Activity >>
Produce exactly the lines from the one holding "You are a GUI" through the last line of the data below, with every picture left out.

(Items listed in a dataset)
= Beginning of Section =

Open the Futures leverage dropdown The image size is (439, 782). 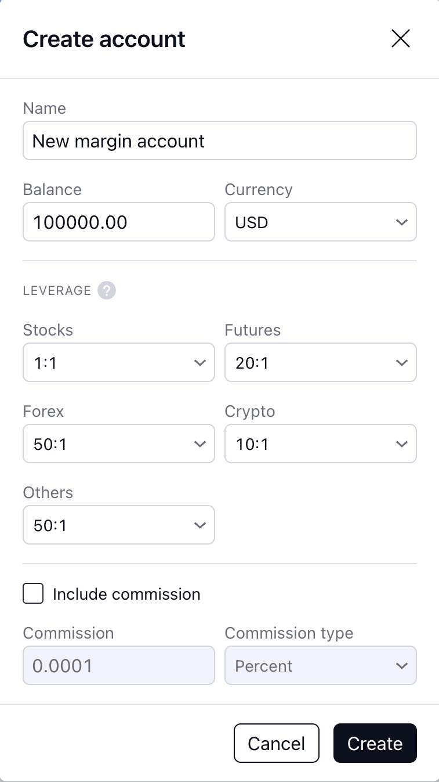click(320, 363)
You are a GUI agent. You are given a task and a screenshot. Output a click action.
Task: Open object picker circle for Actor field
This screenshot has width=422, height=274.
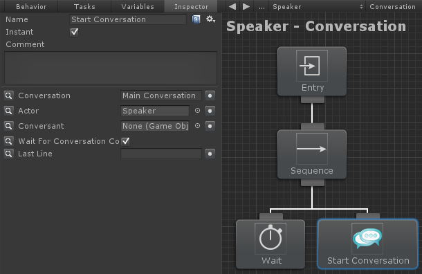198,111
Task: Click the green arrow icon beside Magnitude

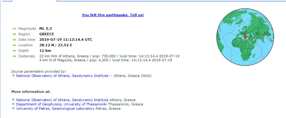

= End of Section =

Answer >>
You are a GUI agent. You are given a task and a screenshot. Output a click action.
Task: Open object picker circle for Actor field
This screenshot has width=422, height=274.
198,111
Task: Click the green arrow icon beside Magnitude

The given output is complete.